フィリピンEST国家戦略 地域関係者会議
2009年05月22日
ダバオ(フィリピン)

アジアESTイニシアティブでは、アジア諸国の都市において人と環境にやさしい交通を実現することを目的としています。 EST国家戦略策定支援はこのイニシアティブの主となる活動で、2006年に支援を開始したカンボジア、ラオス、ベトナムの3カ国に続き、2008年9月からフィリピンで支援活動を開始しました。2009年初めに提出された戦略の第一草案について、関係者から意見を求める目的で国内関係者会議が4月にマニラにて行われ、さらに地方関係者の意見を集約する目的で、5月から6月にかけてフィリピンのイロイロ、ダバオ、バギオにおいて地域関係者会議が開催されました。
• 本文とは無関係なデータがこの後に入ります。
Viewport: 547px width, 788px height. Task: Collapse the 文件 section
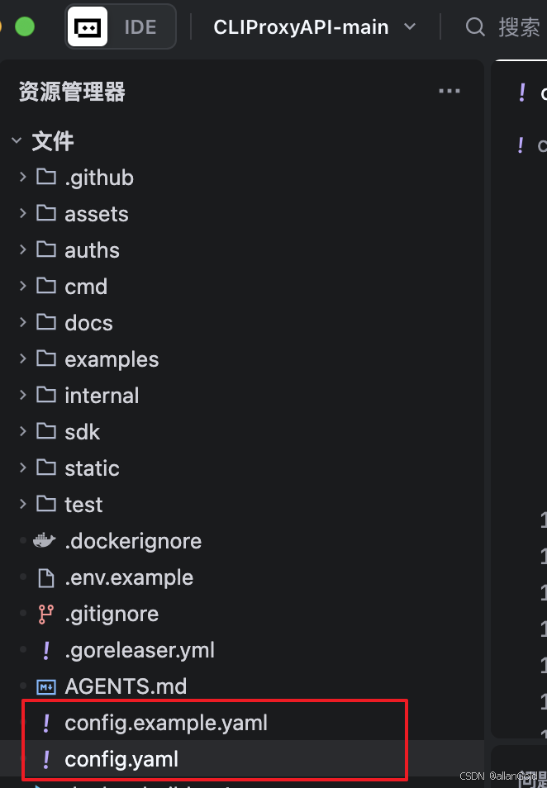pyautogui.click(x=17, y=140)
UNCRDはこのうち、ダバオで行われた会議に参加しました。会議は、UNCRD、クリーン・エア・イニシアティブ・アジア(CAI-Asia)、フィリピン大学交通研究センター(NCTS)、米国国際開発庁、ダバオ市、アテネオ・ダバオ大学の協力のもと、フィリピン運輸通信省、環境天然資源省が主催し、政府関係者やNGO、研究機関、国際機関の代表など60名以上が参加しました。

会議では、2008年のフィリピン国全体のエネルギー需要の約42%を交通部門が占めたこと、公共交通を推進する上でトライシクル(三輪車)などによる交通渋滞が障壁になっていることなど、フィリピンが抱える交通・環境問題について多くの意見が出されました。また戦略の中に盛り込んでいく内容として、公共交通の助成を通した交通システム近代化の推進や、統一した燃料基準(ユーロ基準)の設定などが挙げられ、活発な議論が繰り広げられました。この会議結果を踏まえ、第二草案が作成される予定です。